When mean scores were analyzed, noncopers demonstrated symmetrical quadriceps strength at 3 months and the ability to return to sports 6 months after ACL reconstruction; however, individual functional scores demonstrated large variability in the ability to pass return-to-sports criteria. The comparison between groups that completed 10 sessions of strength training, with perturbation training versus just strength training prior to ACL reconstruction, resulted in no significant differences in functional outcomes postoperatively, with the exception that those in the strength group hopped faster at 12 months and those in the perturbation group rated their knee function more favorably 6 and 12 months after ACL reconstruction.
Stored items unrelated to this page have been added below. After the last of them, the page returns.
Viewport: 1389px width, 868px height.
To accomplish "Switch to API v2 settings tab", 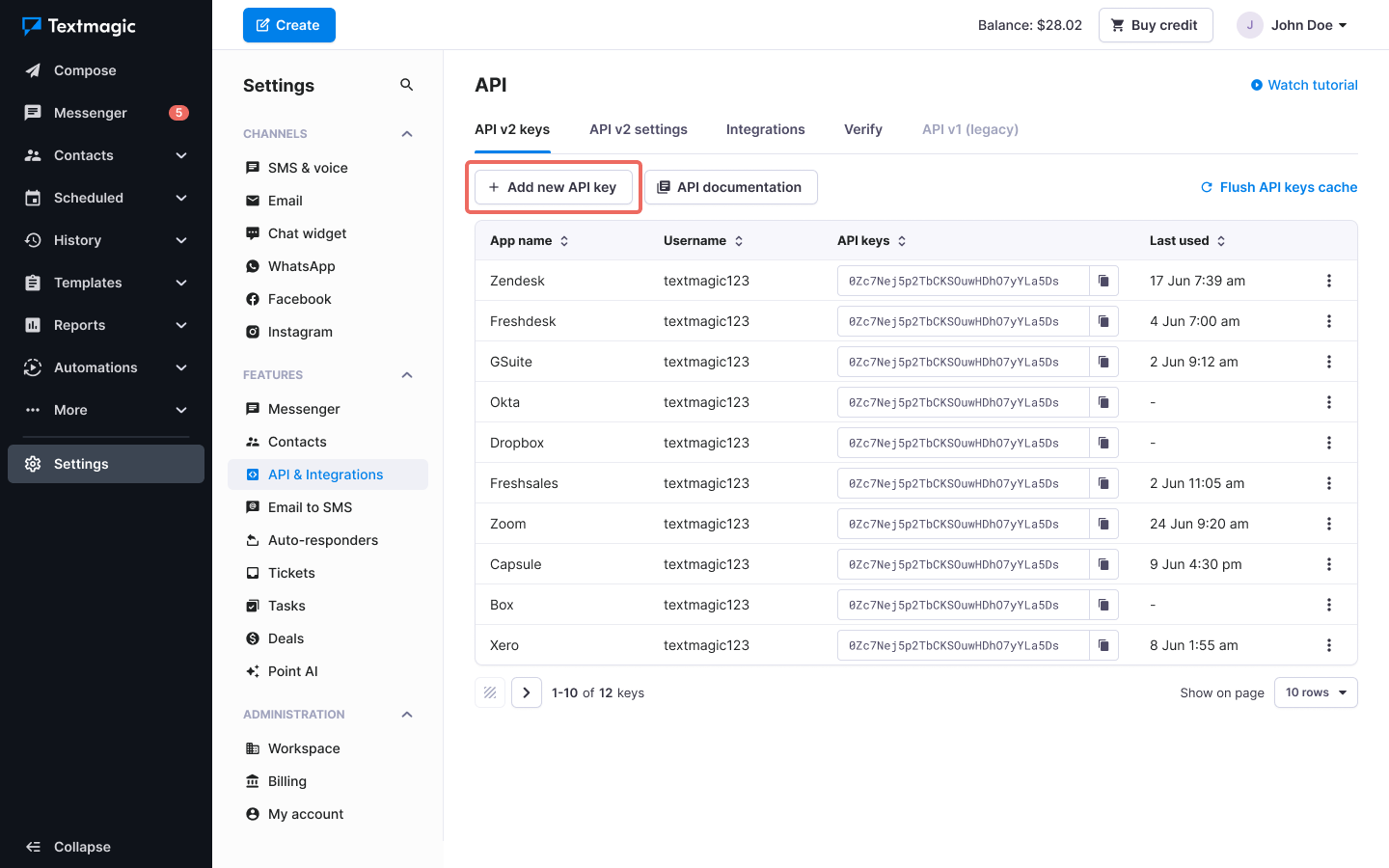I will (639, 129).
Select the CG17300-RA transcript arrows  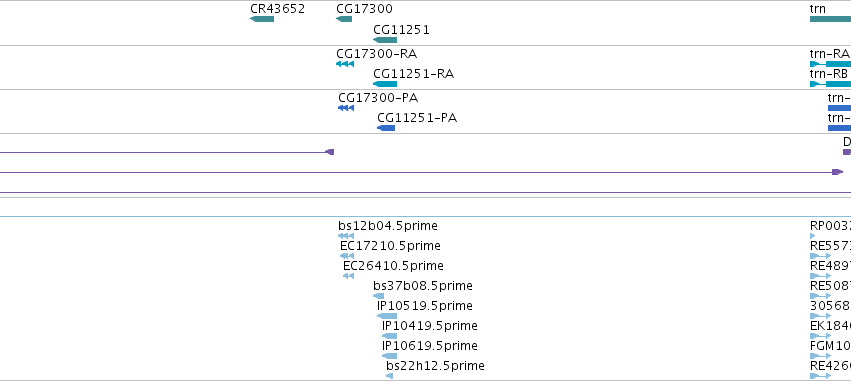[345, 64]
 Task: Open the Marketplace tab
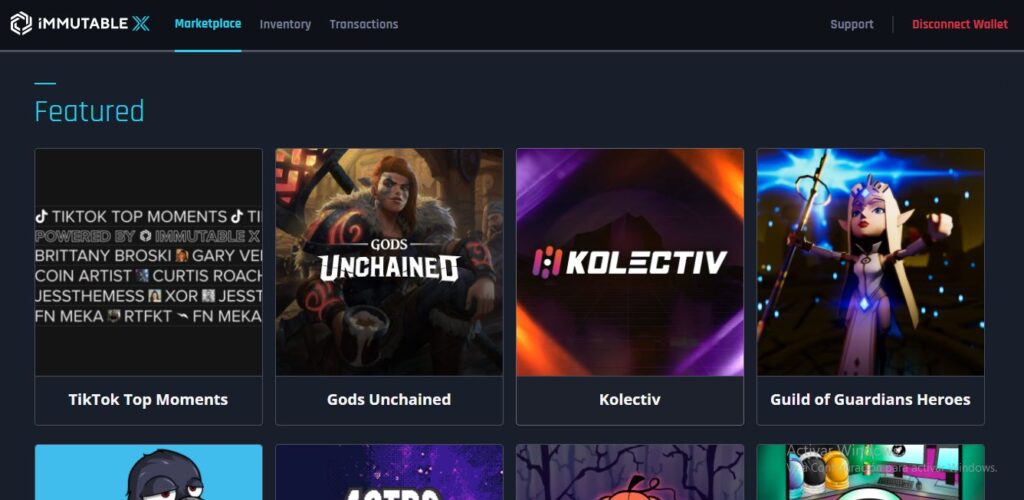[x=208, y=24]
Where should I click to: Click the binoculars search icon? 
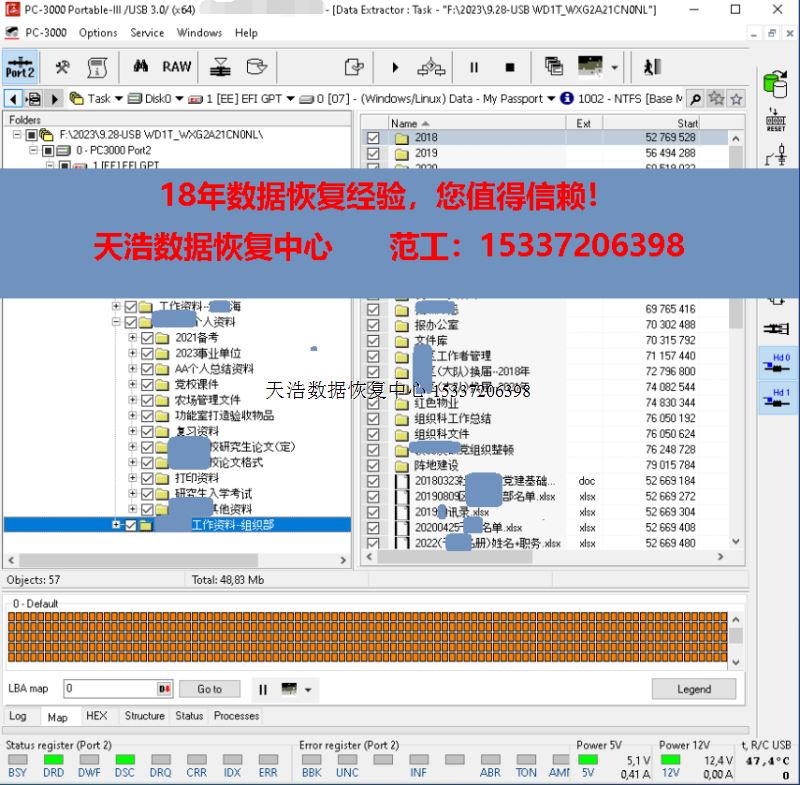140,67
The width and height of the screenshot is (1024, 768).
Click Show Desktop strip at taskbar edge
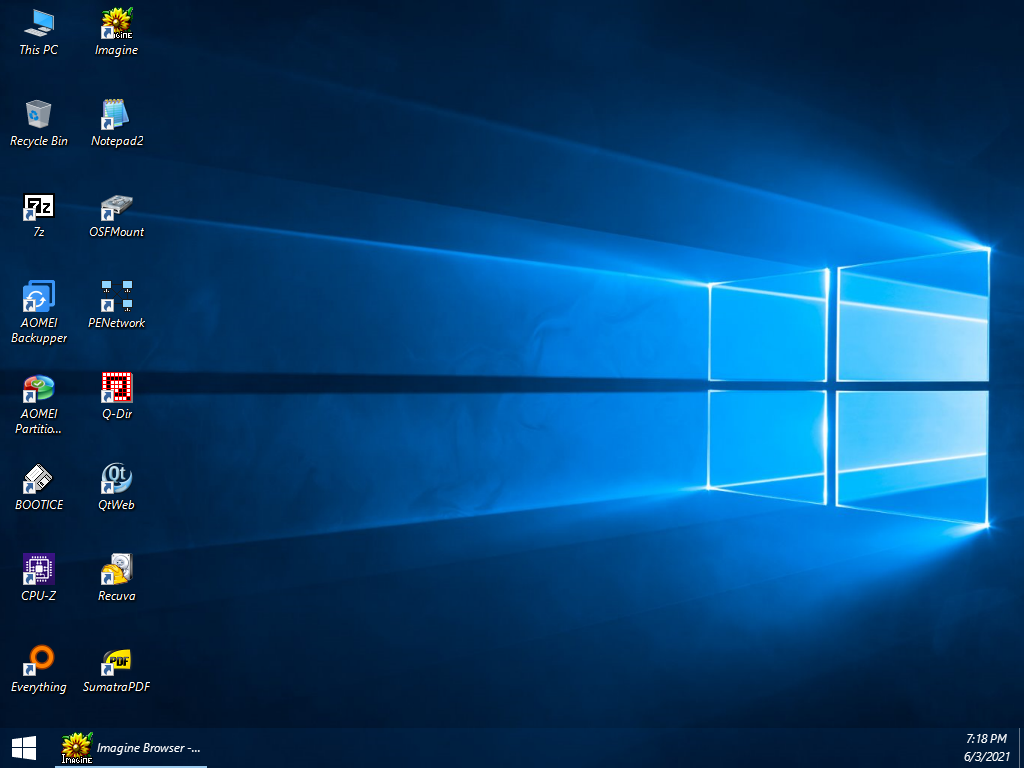1021,747
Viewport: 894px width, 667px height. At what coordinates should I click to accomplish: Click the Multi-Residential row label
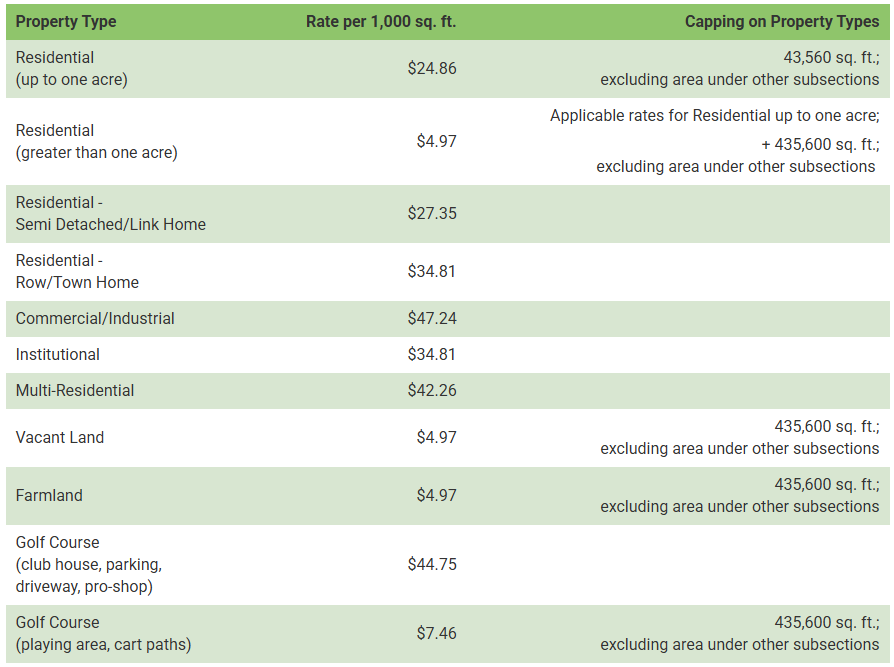point(75,391)

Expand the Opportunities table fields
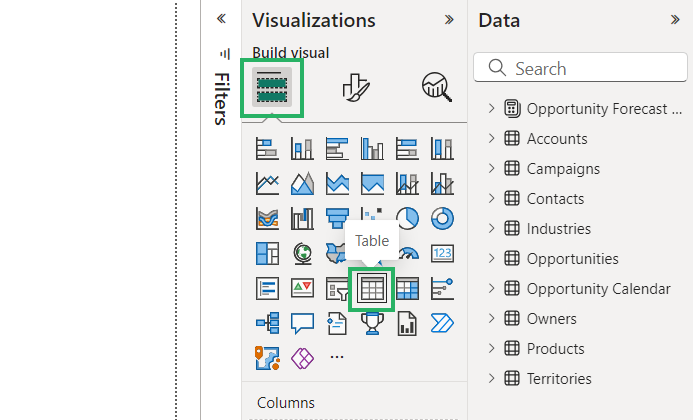[x=491, y=259]
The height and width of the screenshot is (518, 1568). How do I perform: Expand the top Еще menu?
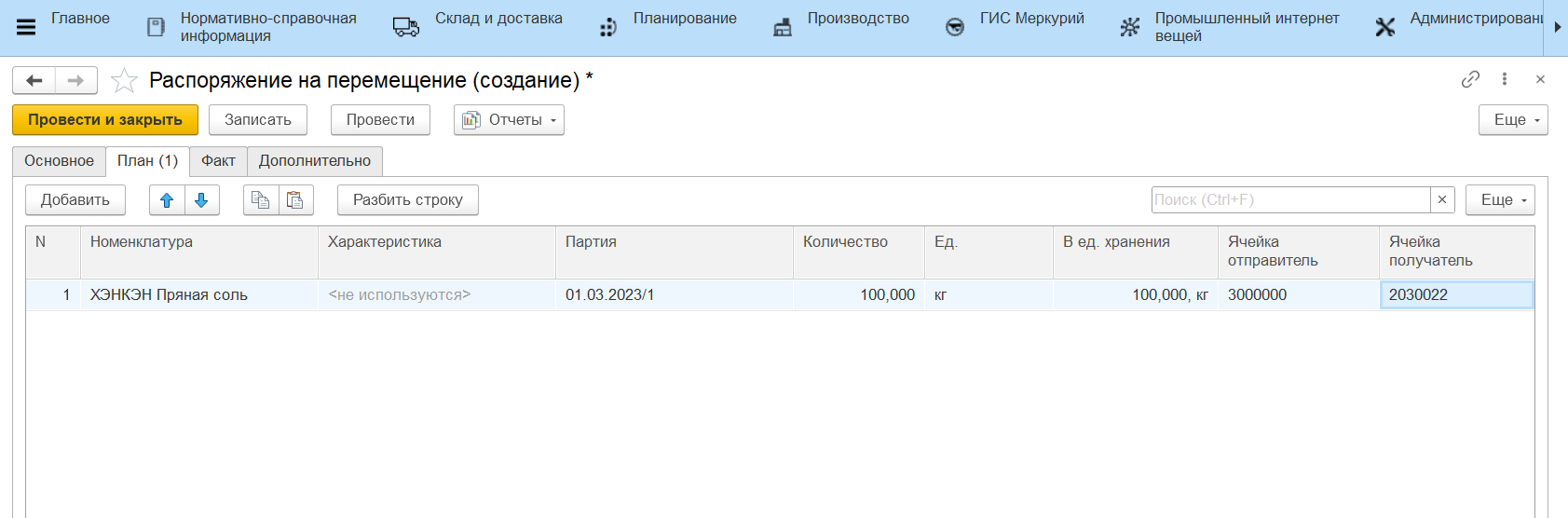[x=1512, y=120]
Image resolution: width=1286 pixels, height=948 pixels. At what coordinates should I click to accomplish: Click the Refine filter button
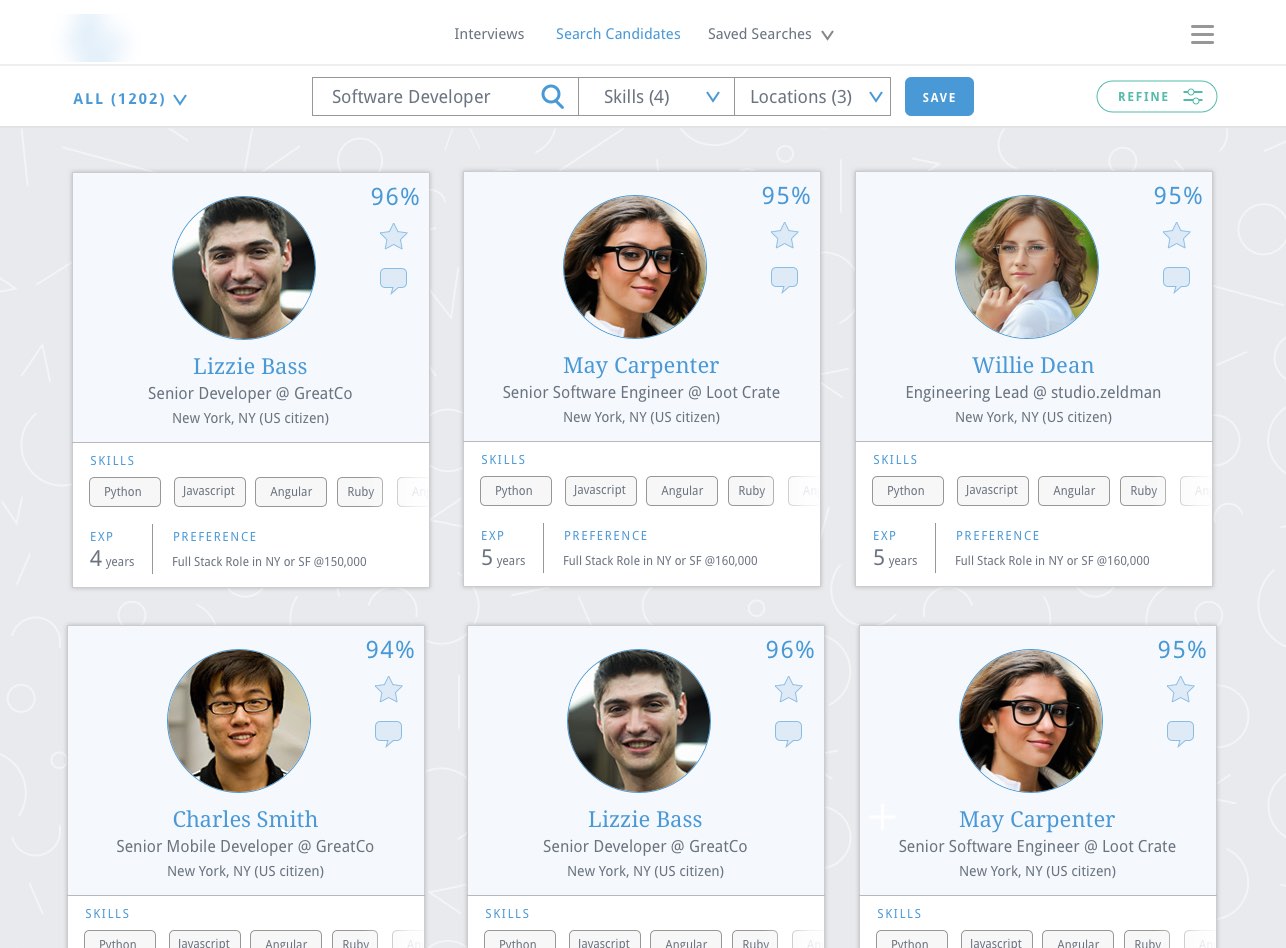tap(1156, 97)
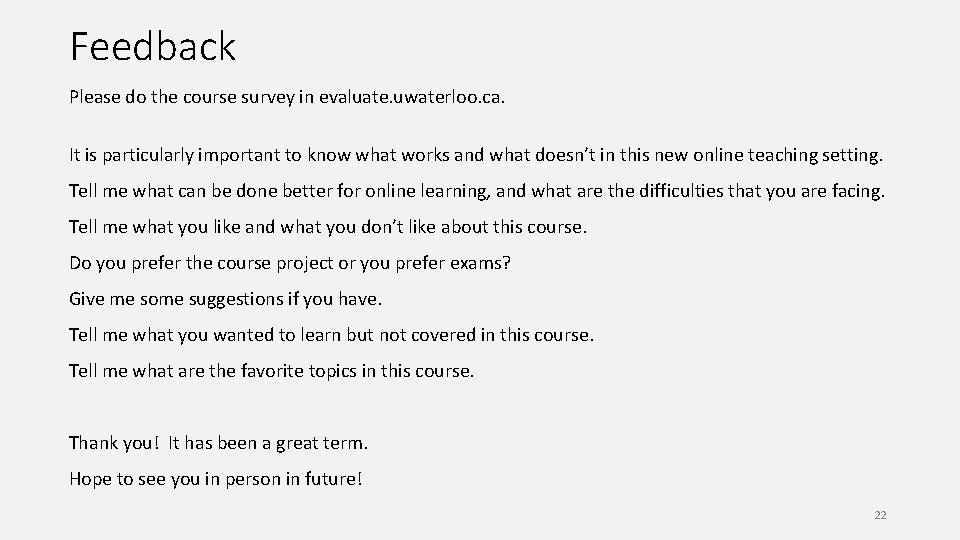960x540 pixels.
Task: Click the evaluate.uwaterloo.ca link text
Action: (432, 98)
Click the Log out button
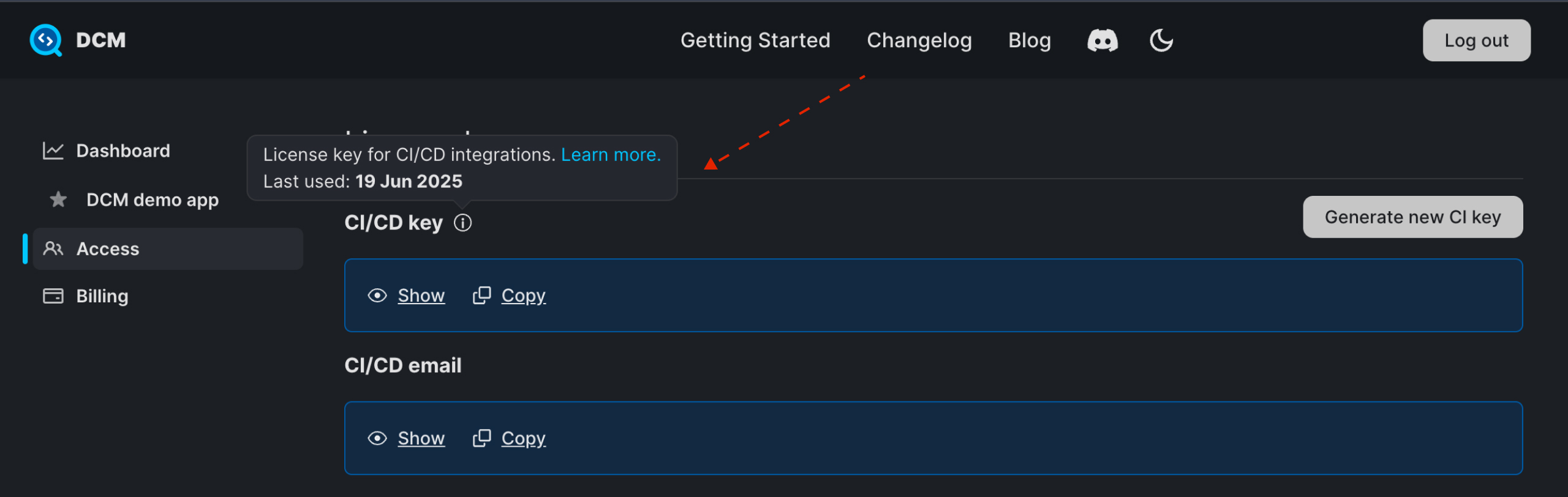The height and width of the screenshot is (497, 1568). click(x=1476, y=40)
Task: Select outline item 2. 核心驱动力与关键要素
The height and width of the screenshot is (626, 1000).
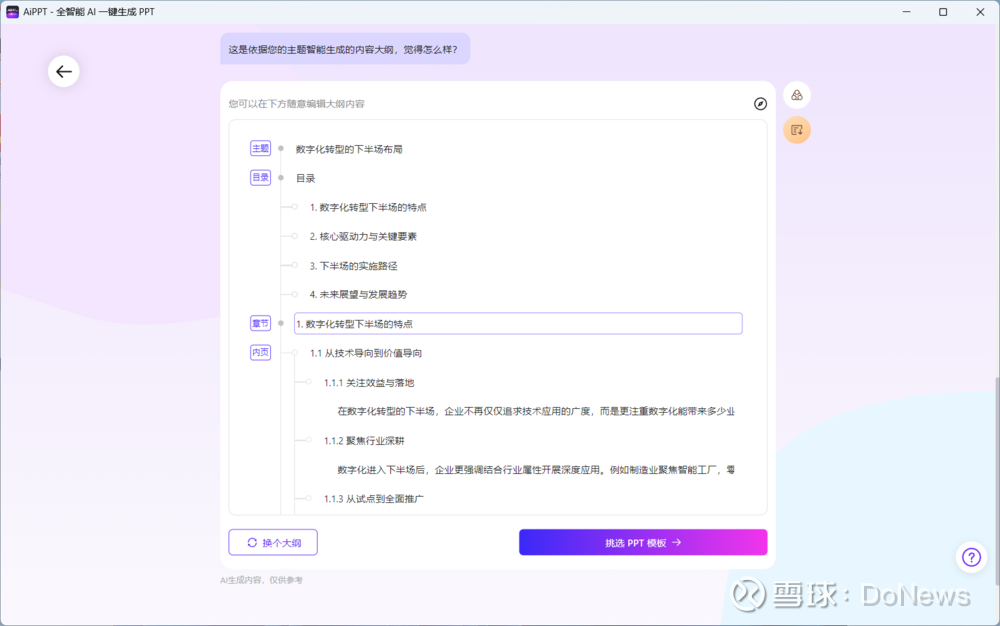Action: [362, 236]

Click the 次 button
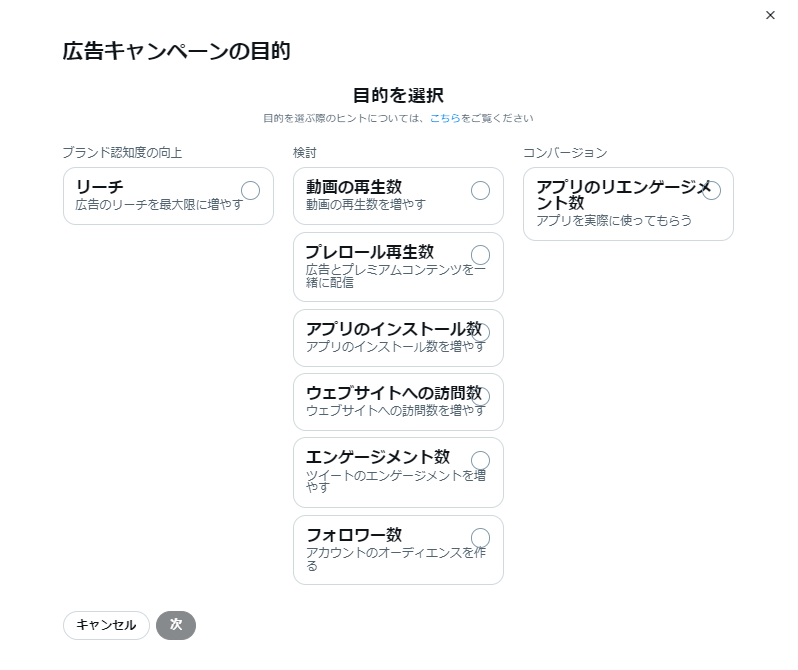176,625
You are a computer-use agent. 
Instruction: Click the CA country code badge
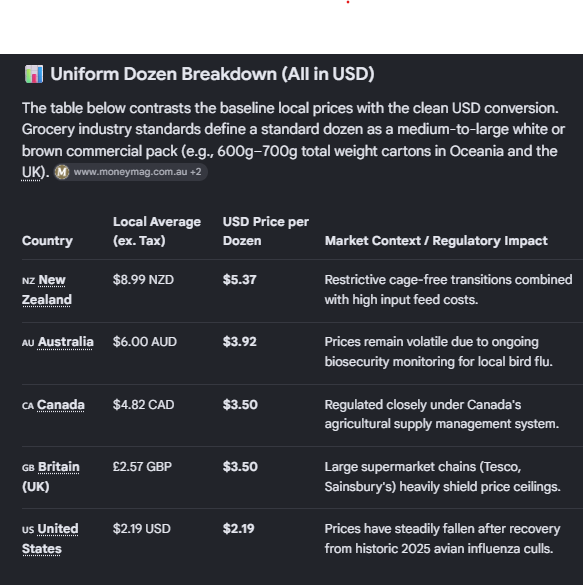pos(28,406)
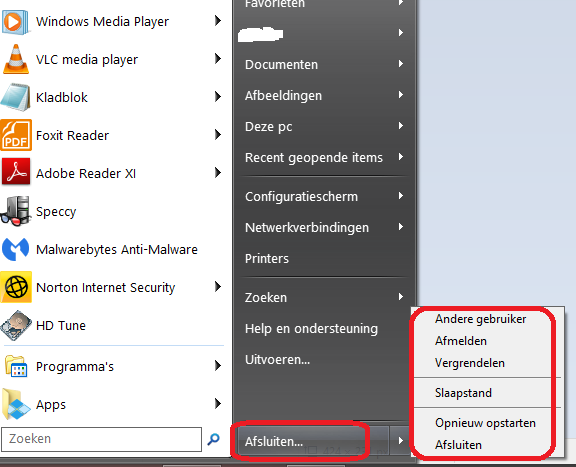This screenshot has height=467, width=576.
Task: Click into the Zoeken search field
Action: (101, 439)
Noncopers may require additional time and longer supervised rehabilitation to return to preinjury function postoperatively. Certain noncopers may be unable to develop appropriate quadriceps strength symmetry after the native ACL is ruptured. A portion of the patients continued to demonstrate clinically concerning quadriceps strength deficits postoperatively, suggesting that resuming high-level sport participation may not be safe for all individuals. We recommend that clinicians evaluate athletes on an individual basis rather than use time-based criteria, as mean scores and time frames were not representative of the functional ability of this cohort’s readiness to safely return to sports per our strict criteria.

KEY POINTS.

FINDINGS

Patients underwent intensive preoperative and postoperative physical therapy, with promising functional outcomes for few athletes 3 months after surgery. However, not all high-level athletes were able to pass rigorous criteria deemed necessary to return safely to cutting and pivoting sports 1 year after surgery.

IMPLICATIONS

Rehabilitation specialists should determine whether an athlete is safe to return to sports based on functional abilities and not solely on time since injury or surgery.

CAUTION

The results from this manuscript were obtained from athletes classified as noncopers after acute injury, who were regular participants in level I and II sports.

Acknowledgments

We would like to acknowledge and thank Dr Wendy J. Hurd for establishing the preoperative quadriceps strengthening protocol used in this study, the University of Delaware Physical Therapy Clinic for providing the physical therapy services for our patients, and our funding sources (The National Institutes of Health, Foundation for Physical Therapy, and the University of Delaware fellowship scholarship) for making this research possible.

This study was financed by grants from the NIH (R01AR048212 and S10RR022396), Foundation for Physical Therapy (PODS I and II), and University of Delaware Dissertation Fellowship. The protocol of this study was approved by the University of Delaware Human Subjects Review Board.